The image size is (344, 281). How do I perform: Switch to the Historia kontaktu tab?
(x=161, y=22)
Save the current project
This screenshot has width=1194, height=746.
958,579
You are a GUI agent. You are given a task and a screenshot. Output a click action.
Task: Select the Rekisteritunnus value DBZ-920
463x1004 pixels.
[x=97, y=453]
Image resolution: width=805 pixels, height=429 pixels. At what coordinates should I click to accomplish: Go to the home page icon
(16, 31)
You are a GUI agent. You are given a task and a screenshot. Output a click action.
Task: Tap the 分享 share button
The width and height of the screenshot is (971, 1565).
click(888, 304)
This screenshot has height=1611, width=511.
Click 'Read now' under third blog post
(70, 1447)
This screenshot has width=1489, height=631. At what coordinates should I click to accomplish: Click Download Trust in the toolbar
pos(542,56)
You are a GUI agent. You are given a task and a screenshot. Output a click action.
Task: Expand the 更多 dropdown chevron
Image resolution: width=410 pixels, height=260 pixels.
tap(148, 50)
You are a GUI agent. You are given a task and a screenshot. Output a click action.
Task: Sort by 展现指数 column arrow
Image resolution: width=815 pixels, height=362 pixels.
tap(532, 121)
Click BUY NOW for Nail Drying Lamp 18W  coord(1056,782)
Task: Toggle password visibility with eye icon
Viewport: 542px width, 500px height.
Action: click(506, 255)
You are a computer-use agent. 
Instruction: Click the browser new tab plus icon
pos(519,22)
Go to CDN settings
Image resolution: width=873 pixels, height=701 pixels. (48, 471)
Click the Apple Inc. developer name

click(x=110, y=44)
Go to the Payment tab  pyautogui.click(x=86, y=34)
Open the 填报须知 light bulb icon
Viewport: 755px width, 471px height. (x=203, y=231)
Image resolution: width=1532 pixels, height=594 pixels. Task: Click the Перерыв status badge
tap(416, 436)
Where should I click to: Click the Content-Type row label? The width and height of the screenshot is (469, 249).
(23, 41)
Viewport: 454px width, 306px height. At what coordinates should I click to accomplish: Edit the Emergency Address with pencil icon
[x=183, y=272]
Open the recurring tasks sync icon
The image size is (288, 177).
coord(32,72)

YOUR GOAL | Would you copy, word for word, only the lines from the start of the listing to the one that contains "Task: Select the", both included?

RESPONSE |
The image size is (344, 281). How do I perform: Switch to the Historia kontaktu tab?
(x=161, y=22)
Save the current project
This screenshot has width=1194, height=746.
958,579
You are a GUI agent. You are given a task and a screenshot. Output a click action.
Task: Select the Rekisteritunnus value DBZ-920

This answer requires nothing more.